A apreensão de aproximadamente 346 quilos de entorpecentes no Rio Acre, em Xapuri, ocorrida na última segunda-feira, 23, chamou atenção não apenas pelo volume da carga — considerado o maior já registrado na regional do Alto Acre —, mas também pelo valor que os suspeitos receberiam pelo transporte de uma carga ilegal estimada em mais de R$ 3 milhões.
Conforme informado posteriormente pela polícia, os dois envolvidos na ocorrência receberiam cerca de 3 mil bolivianos, correspondentes a pouco mais de R$ 2 mil para realizar o deslocamento da droga pelo rio — quantia considerada irrisória diante do volume e do risco da operação criminosa.
A ação foi realizada por meio de um trabalho integrado que envolveu o Grupo Especial de Fronteira (Gefron), o 5º Batalhão da Polícia Militar do Acre e o 8º Batalhão do Corpo de Bombeiros Militar do Acre, sediado em Xapuri, que deu apoio com embarcação.

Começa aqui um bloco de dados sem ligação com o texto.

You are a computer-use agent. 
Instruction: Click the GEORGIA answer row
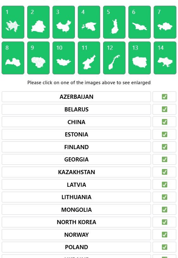[x=76, y=160]
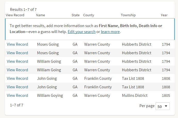Screen dimensions: 178x118
Task: Open View Record for William Goying
Action: point(17,96)
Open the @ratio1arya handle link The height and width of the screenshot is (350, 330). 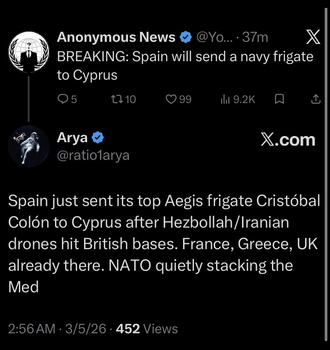tap(93, 155)
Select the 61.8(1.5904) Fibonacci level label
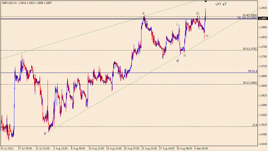 pos(250,15)
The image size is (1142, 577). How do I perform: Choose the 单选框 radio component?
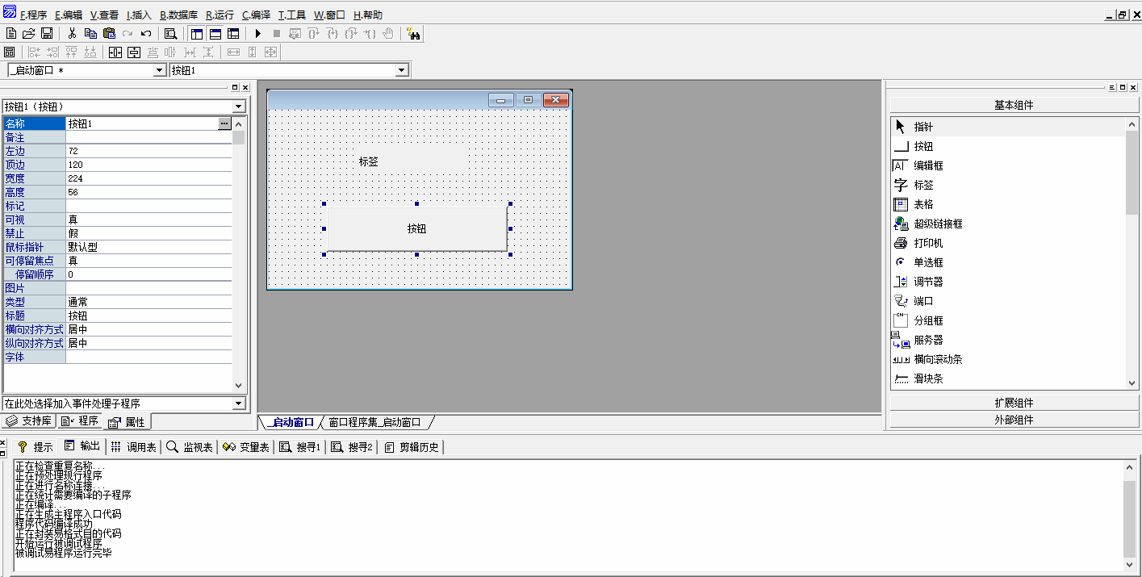click(x=928, y=262)
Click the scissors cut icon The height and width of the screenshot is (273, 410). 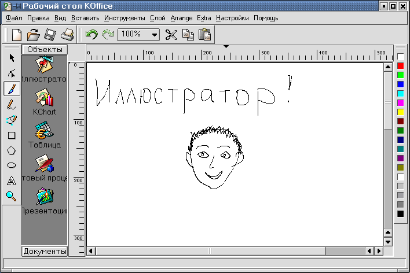coord(171,35)
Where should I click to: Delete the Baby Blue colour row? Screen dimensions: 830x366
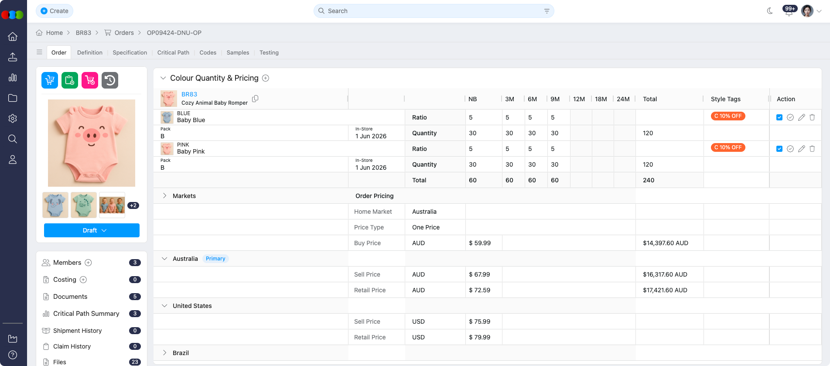812,117
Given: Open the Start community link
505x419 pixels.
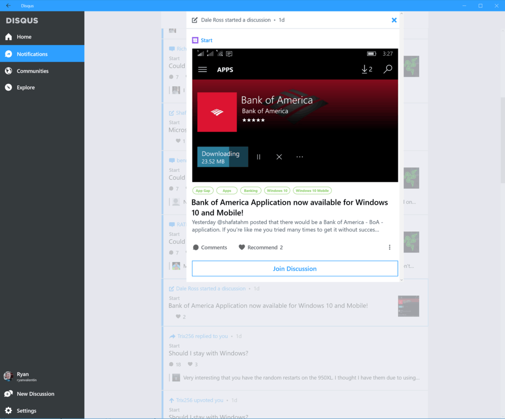Looking at the screenshot, I should coord(204,40).
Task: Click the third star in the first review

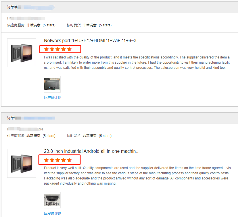Action: coord(58,49)
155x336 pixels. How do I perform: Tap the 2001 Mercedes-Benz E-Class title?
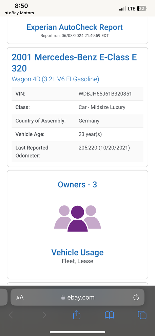74,63
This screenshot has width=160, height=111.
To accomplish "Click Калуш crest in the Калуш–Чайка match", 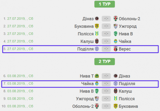I will pyautogui.click(x=97, y=42).
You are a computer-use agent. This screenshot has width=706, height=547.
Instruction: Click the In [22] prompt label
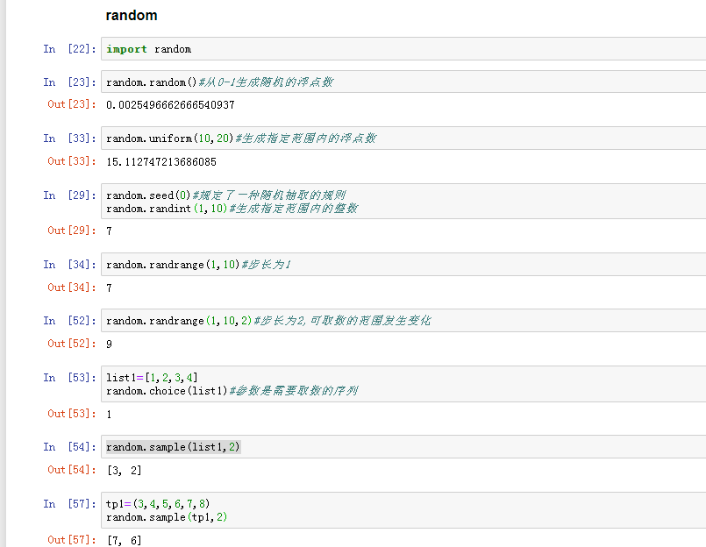[70, 49]
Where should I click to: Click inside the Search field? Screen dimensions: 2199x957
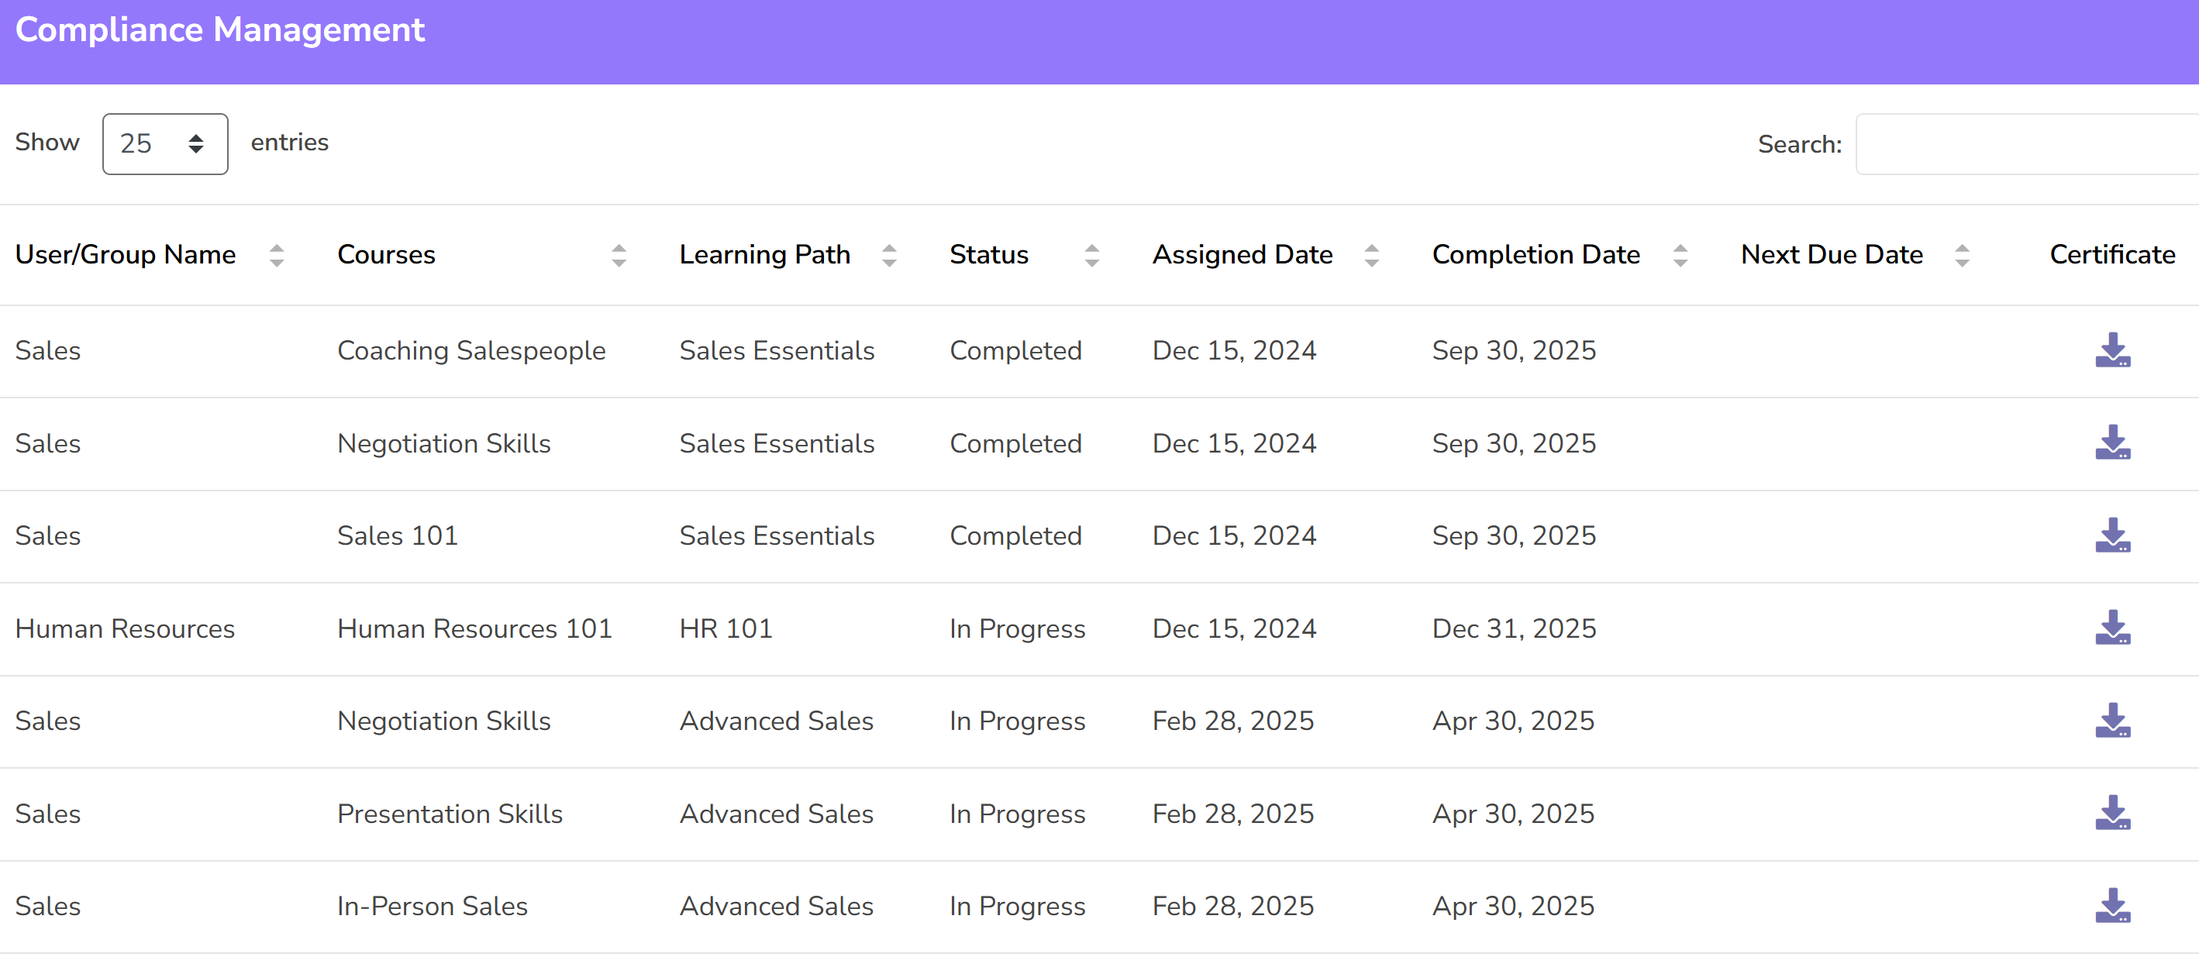pos(2032,143)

Segundo as forças de segurança, a droga saiu de Brasiléia, após ter atravessado a fronteira por Cobija, na Bolívia, e seguiria para Rio Branco. Na embarcação estavam um adulto e uma adolescente de 17 anos, ambos de nacionalidade boliviana. Durante a abordagem, foram encontrados 341 quilos de skunk e cerca de cinco quilos de cocaína.
Para as forças de segurança, o caso reforça um padrão já identificado pelas equipes de inteligência: o uso do Rio Acre como corredor de escoamento de drogas provenientes da Bolívia para abastecer o mercado acreano e, possivelmente, outras regiões do país.
A apreensão integra uma estratégia contínua de combate ao tráfico na faixa de fronteira. As investigações continuam para identificar outros possíveis integrantes do esquema criminoso e a cadeia de distribuição da droga.